» Material shown:

★ ★ ★ ★

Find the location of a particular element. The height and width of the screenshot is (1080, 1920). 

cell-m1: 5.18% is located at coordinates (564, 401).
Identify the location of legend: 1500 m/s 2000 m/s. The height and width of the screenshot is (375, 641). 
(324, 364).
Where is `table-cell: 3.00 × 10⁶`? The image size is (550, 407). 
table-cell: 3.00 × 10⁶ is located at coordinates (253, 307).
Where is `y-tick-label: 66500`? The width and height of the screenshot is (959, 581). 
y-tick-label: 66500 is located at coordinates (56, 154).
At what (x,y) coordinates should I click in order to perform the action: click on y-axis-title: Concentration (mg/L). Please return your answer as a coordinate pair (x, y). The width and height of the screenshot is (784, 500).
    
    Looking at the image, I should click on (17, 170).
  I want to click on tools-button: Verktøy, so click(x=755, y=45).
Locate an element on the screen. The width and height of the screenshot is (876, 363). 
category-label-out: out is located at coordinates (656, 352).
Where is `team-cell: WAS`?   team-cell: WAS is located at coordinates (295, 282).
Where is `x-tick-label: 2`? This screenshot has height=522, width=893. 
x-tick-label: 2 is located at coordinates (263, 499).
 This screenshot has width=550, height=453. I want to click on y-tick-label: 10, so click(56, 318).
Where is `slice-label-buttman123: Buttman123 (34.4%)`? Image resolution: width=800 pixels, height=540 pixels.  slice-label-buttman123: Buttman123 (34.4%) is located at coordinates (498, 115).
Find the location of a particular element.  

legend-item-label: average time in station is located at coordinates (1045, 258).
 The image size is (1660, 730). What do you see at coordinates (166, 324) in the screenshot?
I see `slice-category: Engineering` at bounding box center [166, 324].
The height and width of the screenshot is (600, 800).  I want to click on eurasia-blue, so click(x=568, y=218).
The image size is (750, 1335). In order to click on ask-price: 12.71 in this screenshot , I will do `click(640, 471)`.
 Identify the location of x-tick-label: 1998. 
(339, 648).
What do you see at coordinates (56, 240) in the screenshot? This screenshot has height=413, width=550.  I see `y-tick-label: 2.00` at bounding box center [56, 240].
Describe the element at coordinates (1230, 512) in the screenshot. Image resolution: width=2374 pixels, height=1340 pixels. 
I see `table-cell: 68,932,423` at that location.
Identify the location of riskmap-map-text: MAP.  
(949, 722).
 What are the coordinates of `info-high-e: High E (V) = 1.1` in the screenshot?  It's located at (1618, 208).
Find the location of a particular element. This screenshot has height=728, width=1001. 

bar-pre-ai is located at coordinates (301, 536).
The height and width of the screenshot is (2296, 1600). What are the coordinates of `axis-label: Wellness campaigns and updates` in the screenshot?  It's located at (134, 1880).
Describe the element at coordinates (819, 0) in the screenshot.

★ ★ ★ ★

» What to produce: Lay out every line of the entries above as a numbered list, omitting blank lines.

» Exercise response:
1. Find the location of a particular element. The height and width of the screenshot is (1080, 1920). 
2. cell-m1: 5.18% is located at coordinates (564, 401).
3. Identify the location of legend: 1500 m/s 2000 m/s. The height and width of the screenshot is (375, 641). 
4. (324, 364).
5. Where is `table-cell: 3.00 × 10⁶`? The image size is (550, 407). 
6. table-cell: 3.00 × 10⁶ is located at coordinates (253, 307).
7. Where is `y-tick-label: 66500`? The width and height of the screenshot is (959, 581). 
8. y-tick-label: 66500 is located at coordinates (56, 154).
9. At what (x,y) coordinates should I click in order to perform the action: click on y-axis-title: Concentration (mg/L). Please return your answer as a coordinate pair (x, y). The width and height of the screenshot is (784, 500).
10.     Looking at the image, I should click on (17, 170).
11.   I want to click on tools-button: Verktøy, so click(x=755, y=45).
12. Locate an element on the screen. The width and height of the screenshot is (876, 363). 
13. category-label-out: out is located at coordinates (656, 352).
14. Where is `team-cell: WAS`?   team-cell: WAS is located at coordinates (295, 282).
15. Where is `x-tick-label: 2`? This screenshot has height=522, width=893. 
16. x-tick-label: 2 is located at coordinates (263, 499).
17.  This screenshot has width=550, height=453. I want to click on y-tick-label: 10, so click(56, 318).
18. Where is `slice-label-buttman123: Buttman123 (34.4%)`? Image resolution: width=800 pixels, height=540 pixels.  slice-label-buttman123: Buttman123 (34.4%) is located at coordinates (498, 115).
19. Find the location of a particular element.  
20. legend-item-label: average time in station is located at coordinates (1045, 258).
21.  The image size is (1660, 730). What do you see at coordinates (166, 324) in the screenshot?
22. I see `slice-category: Engineering` at bounding box center [166, 324].
23. The height and width of the screenshot is (600, 800).  I want to click on eurasia-blue, so click(x=568, y=218).
24. The image size is (750, 1335). In order to click on ask-price: 12.71 in this screenshot , I will do `click(640, 471)`.
25.  Identify the location of x-tick-label: 1998. 
26. (339, 648).
27. What do you see at coordinates (56, 240) in the screenshot? This screenshot has height=413, width=550.  I see `y-tick-label: 2.00` at bounding box center [56, 240].
28. Describe the element at coordinates (1230, 512) in the screenshot. Image resolution: width=2374 pixels, height=1340 pixels. 
29. I see `table-cell: 68,932,423` at that location.
30. Identify the location of riskmap-map-text: MAP.  
31. (949, 722).
32.  What are the coordinates of `info-high-e: High E (V) = 1.1` in the screenshot?  It's located at (1618, 208).
33. Find the location of a particular element. This screenshot has height=728, width=1001. 
34. bar-pre-ai is located at coordinates (301, 536).
35. The height and width of the screenshot is (2296, 1600). What are the coordinates of `axis-label: Wellness campaigns and updates` in the screenshot?  It's located at (134, 1880).
36. Describe the element at coordinates (819, 0) in the screenshot.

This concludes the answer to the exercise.